P.R. : « Non, mais l’idée me plaît beaucoup et j’y reviens à deux endroits. C’est fascinant pour moi le fait de brouiller les pistes et de ne plus savoir. C’est un peu comme la nouvelle de Borgès que je cite où le personnage ne sait plus s’il est un personnage de fiction. Ça va bien avec la méta-littérature. Les histoires entre elles racontent une autre histoire et tu ne sais plus qui fait quoi. »
- Dans un des îlots, tu invites aussi d’autres auteurs ou autrices à installer leurs personnages dans la vallée de Chantebrie. Est-ce que tu t’attends à être pris au mot ?
« C’est le rêve ultime d’un auteur, créer un univers où les gens s’installent »
P.R. : « Je ne pense pas, mais ça me ferait très plaisir. Enfin je ne sais pas si ça va se faire. Ce serait amusant, ça ajouterait à cette méta-littérature qui crée un univers virtuel qui dépasse l’auteur et est utilisé par d’autres. C’est le rêve ultime d’un auteur, créer un univers où les gens s’installent, plantent leurs histoires et font pousser leurs arbres. Ce serait génial, comme un univers virtuel dans un jeu vidéo que tu partages avec d’autres joueurs. Ce serait top ! »
- Et toi, y a-t-il d’autres univers artistiques où tu aimerais poser tes bagages pour écrire un texte ?
P.R. : « C’est compliqué parce qu’on a toujours peur du plagiat, et avec mes idées créatives et originales, je risquerais d’être inconfortable dans l’univers. Par contre le style et l’ambiance oui, c’est ce que je disais tout à l’heure avec les romans sud-américains. Le réalisme magique où tu ne sais jamais où est la frontière entre le réel et l’imaginaire, ça je m’en inspire fortement. Mais le village, les personnages… Même sur des trucs à thème, science-fiction ou autre, je pense que j’aurais plaisir et nécessité à inventer un nouvel univers. Écrire une histoire de science-fiction dans l’univers de Star Wars, pour moi ça n’a pas d’intérêt. La créativité, ça fait partie du plaisir d’écrire. L’inventivité, tout le travail que je fais en amont de réfléchir à un monde, c’est une grosse partie du plaisir pour moi. C’est pour ça que je suis mal à l’aise dans la littérature autobiographique ou les récits de vie très factuels et vraisemblables. Pour moi il n’y a pas assez d’imaginaire et d’invention. Je ne peux pas déployer suffisamment mes ailes. »

DONNÉES EXTRAITES –

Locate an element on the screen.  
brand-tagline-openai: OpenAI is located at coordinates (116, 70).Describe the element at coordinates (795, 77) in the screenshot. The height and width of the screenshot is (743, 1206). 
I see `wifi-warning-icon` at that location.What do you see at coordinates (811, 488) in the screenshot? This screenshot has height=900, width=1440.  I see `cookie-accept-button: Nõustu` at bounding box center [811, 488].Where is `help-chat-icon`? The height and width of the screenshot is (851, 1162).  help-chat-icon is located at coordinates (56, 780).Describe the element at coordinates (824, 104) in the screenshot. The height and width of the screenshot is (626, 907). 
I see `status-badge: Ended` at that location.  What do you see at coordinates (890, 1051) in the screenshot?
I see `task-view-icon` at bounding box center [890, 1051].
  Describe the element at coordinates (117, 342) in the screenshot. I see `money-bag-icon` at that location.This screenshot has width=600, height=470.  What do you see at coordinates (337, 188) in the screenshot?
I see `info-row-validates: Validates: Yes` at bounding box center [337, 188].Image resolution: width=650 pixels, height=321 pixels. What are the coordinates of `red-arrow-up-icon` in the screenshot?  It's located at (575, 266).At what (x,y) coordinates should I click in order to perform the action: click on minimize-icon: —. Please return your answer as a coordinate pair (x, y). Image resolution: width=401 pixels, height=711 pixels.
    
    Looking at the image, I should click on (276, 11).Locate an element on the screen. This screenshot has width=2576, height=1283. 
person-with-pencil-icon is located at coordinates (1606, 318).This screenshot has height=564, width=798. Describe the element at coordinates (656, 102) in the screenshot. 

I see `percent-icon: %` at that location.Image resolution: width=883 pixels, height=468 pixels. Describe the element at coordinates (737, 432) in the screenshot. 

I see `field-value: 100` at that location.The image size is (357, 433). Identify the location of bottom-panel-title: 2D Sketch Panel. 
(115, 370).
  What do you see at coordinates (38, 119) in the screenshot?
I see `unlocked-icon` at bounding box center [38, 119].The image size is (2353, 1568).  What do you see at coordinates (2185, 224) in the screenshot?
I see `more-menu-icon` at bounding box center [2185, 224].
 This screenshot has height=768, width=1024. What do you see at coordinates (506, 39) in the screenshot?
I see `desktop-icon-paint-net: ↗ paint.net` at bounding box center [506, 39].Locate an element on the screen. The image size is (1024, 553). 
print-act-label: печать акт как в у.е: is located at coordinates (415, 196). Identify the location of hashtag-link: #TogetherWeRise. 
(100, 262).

VOTRE TRAVAIL –
1/ Dans l'entretien sur l'écriture et l'imaginaire, dans quel univers P.R. juge-t-il sans intérêt d'écrire une histoire de science-fiction ?
2/ Prolongez l'entretien sur l'écriture et l'imaginaire à la suite de sa dernière réplique.

RÉPONSES SUCCESSIVES –
1/ Dans l'univers de Star Wars.

2/
- C’est comme le chemin dans le livre où tu dis que s’il reste avec sa copine, il n’y a rien à raconter…
P.R. : « C’est ça en fait, il y a trop de réalisme pour pouvoir m’éclater en tant qu’auteur de l’imaginaire. »
- Du coup tu te définis comme auteur de l’imaginaire ?
P.R. : « Je ne sais pas si c’est le bon mot, je fais attention vu que je ne suis pas du milieu, je ne sais pas ce que ça veut dire « de l’imaginaire », mais de la créativité, de l’invention. Ça ne m’intéresse pas d’écrire une histoire qui se passerait aujourd’hui en France en confinement, calquée sur la réalité. Le plaisir serait stylistique, mais ça je m’en fous un peu. Moi j’aime bien inventer des personnages, des histoires. Je ne sais pas si c’est de l’imaginaire mais c’est le besoin de créer. »
- Et à un moment dans un îlot tu cites des projets d’écriture variés sous pseudonyme, dont de la BD, des téléfilms… Est-ce que tu as des envies artistiques autres que l’écriture de romans ?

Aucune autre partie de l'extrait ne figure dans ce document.